▶ **WHAT THIS TASK INVOLVES**: Output the full listing below exactly; the images stay out.
═════ SUPPLIED RECORDS
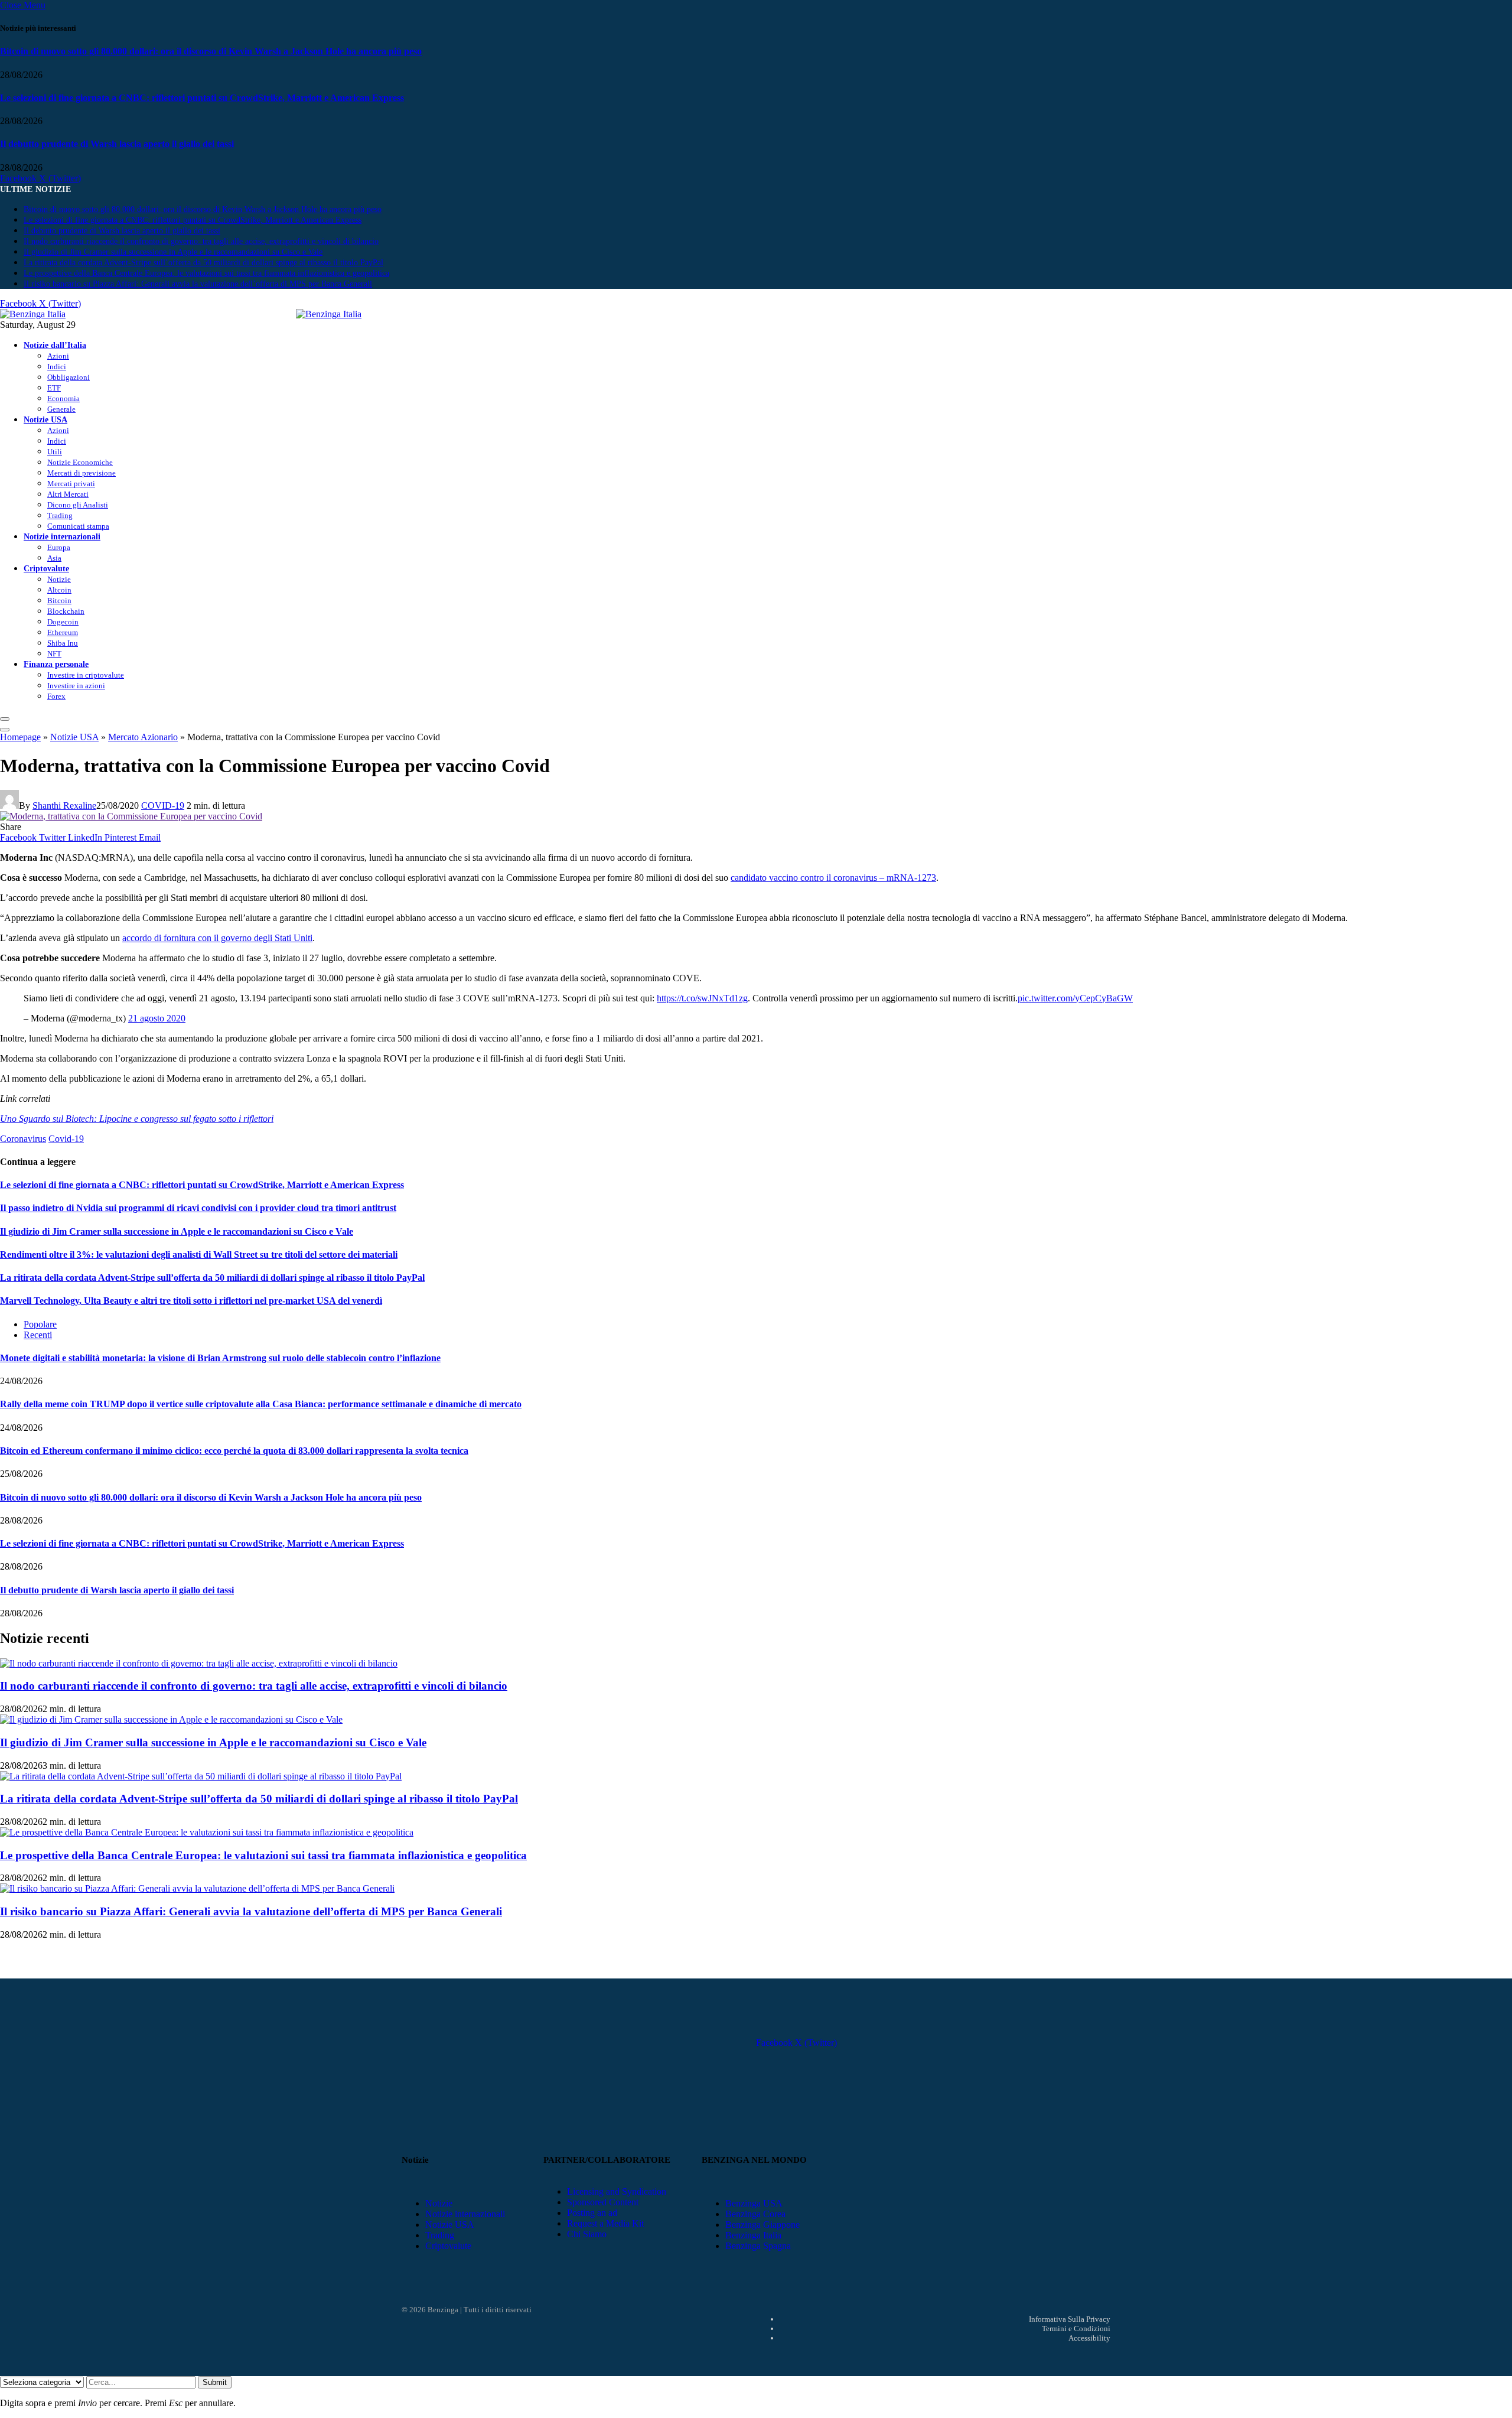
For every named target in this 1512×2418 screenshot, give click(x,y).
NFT (54, 653)
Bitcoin (59, 600)
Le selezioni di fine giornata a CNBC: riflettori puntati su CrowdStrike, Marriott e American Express (202, 98)
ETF (54, 387)
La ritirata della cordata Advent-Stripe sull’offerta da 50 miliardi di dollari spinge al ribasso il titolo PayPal (203, 262)
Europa (58, 547)
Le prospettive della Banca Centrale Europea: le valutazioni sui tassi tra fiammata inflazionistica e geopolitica (206, 273)
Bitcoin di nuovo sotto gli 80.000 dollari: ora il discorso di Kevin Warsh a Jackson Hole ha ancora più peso (211, 51)
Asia (54, 558)
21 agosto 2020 (156, 1018)
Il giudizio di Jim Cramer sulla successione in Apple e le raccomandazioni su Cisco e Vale (173, 252)
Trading (60, 515)
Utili (54, 451)
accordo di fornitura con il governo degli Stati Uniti (217, 938)
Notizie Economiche (80, 462)
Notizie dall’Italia (55, 345)
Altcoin (59, 589)
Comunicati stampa (78, 526)
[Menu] (4, 719)
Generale (61, 409)
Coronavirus (23, 1139)
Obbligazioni (68, 377)
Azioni (58, 356)
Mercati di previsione (81, 472)
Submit (215, 2382)
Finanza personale (56, 664)
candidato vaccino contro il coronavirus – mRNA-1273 (833, 878)
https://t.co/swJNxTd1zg (702, 998)
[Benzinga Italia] (296, 314)
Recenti (38, 1335)
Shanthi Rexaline (64, 805)
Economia (63, 398)
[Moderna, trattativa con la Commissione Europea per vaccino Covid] (131, 816)
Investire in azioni (76, 685)
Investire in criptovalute (85, 675)
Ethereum (62, 632)
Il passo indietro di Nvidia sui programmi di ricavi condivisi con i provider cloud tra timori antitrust (198, 1208)
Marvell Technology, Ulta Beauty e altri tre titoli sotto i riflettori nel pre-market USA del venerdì (191, 1301)
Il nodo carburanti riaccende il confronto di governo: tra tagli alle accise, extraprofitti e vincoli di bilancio (201, 241)
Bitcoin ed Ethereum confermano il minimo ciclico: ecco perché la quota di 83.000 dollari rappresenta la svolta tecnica (234, 1451)
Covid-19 (66, 1139)
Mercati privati (71, 483)
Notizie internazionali (62, 536)
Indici (56, 366)
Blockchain (65, 611)
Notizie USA (45, 419)
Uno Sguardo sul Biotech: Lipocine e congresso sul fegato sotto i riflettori (136, 1119)
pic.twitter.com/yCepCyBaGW (1075, 998)
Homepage (20, 737)
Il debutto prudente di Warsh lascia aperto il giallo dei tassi (117, 144)
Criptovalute (46, 568)
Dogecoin (63, 621)
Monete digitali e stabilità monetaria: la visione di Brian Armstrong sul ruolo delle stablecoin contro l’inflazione (220, 1358)
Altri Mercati (68, 494)
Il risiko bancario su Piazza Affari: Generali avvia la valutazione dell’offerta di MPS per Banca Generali (198, 283)
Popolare (40, 1324)
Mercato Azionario (143, 737)
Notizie (59, 579)
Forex (56, 696)
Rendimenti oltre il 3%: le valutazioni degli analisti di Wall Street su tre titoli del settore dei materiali (198, 1254)
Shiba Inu (62, 643)
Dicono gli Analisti (77, 504)
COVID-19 (162, 805)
══════════
▶ **ANSWER SECTION**:
For every named target in this 1512×2418 screenshot, give click(x,y).
NFT (54, 653)
Bitcoin (59, 600)
Le selezioni di fine giornata a CNBC: riflettori puntati su CrowdStrike, Marriott e American Express (202, 98)
ETF (54, 387)
La ritirata della cordata Advent-Stripe sull’offerta da 50 miliardi di dollari spinge al ribasso il titolo PayPal (203, 262)
Europa (58, 547)
Le prospettive della Banca Centrale Europea: le valutazioni sui tassi tra fiammata inflazionistica e geopolitica (206, 273)
Bitcoin di nuovo sotto gli 80.000 dollari: ora il discorso di Kevin Warsh a Jackson Hole ha ancora più peso (211, 51)
Asia (54, 558)
21 agosto 2020 (156, 1018)
Il giudizio di Jim Cramer sulla successione in Apple e le raccomandazioni su Cisco e Vale (173, 252)
Trading (60, 515)
Utili (54, 451)
accordo di fornitura con il governo degli Stati Uniti (217, 938)
Notizie Economiche (80, 462)
Notizie dall’Italia (55, 345)
Altcoin (59, 589)
Comunicati stampa (78, 526)
[Menu] (4, 719)
Generale (61, 409)
Coronavirus (23, 1139)
Obbligazioni (68, 377)
Azioni (58, 356)
Mercati di previsione (81, 472)
Submit (215, 2382)
Finanza personale (56, 664)
candidato vaccino contro il coronavirus – mRNA-1273 (833, 878)
https://t.co/swJNxTd1zg (702, 998)
[Benzinga Italia] (296, 314)
Recenti (38, 1335)
Shanthi Rexaline (64, 805)
Economia (63, 398)
[Moderna, trattativa con la Commissione Europea per vaccino Covid] (131, 816)
Investire in azioni (76, 685)
Investire in criptovalute (85, 675)
Ethereum (62, 632)
Il passo indietro di Nvidia sui programmi di ricavi condivisi con i provider cloud tra timori antitrust (198, 1208)
Marvell Technology, Ulta Beauty e altri tre titoli sotto i riflettori nel pre-market USA del venerdì (191, 1301)
Il nodo carburanti riaccende il confronto di governo: tra tagli alle accise, extraprofitti e vincoli di bilancio (201, 241)
Bitcoin ed Ethereum confermano il minimo ciclico: ecco perché la quota di 83.000 dollari rappresenta la svolta tecnica (234, 1451)
Covid-19 (66, 1139)
Mercati privati (71, 483)
Notizie internazionali (62, 536)
Indici (56, 366)
Blockchain (65, 611)
Notizie USA (45, 419)
Uno Sguardo sul Biotech: Lipocine e congresso sul fegato sotto i riflettori (136, 1119)
pic.twitter.com/yCepCyBaGW (1075, 998)
Homepage (20, 737)
Il debutto prudente di Warsh lascia aperto il giallo dei tassi (117, 144)
Criptovalute (46, 568)
Dogecoin (63, 621)
Monete digitali e stabilità monetaria: la visione di Brian Armstrong sul ruolo delle stablecoin contro l’inflazione (220, 1358)
Altri Mercati (68, 494)
Il risiko bancario su Piazza Affari: Generali avvia la valutazione dell’offerta di MPS per Banca Generali (198, 283)
Popolare (40, 1324)
Mercato Azionario (143, 737)
Notizie (59, 579)
Forex (56, 696)
Rendimenti oltre il 3%: le valutazioni degli analisti di Wall Street su tre titoli del settore dei materiali (198, 1254)
Shiba Inu (62, 643)
Dicono gli Analisti (77, 504)
COVID-19 (162, 805)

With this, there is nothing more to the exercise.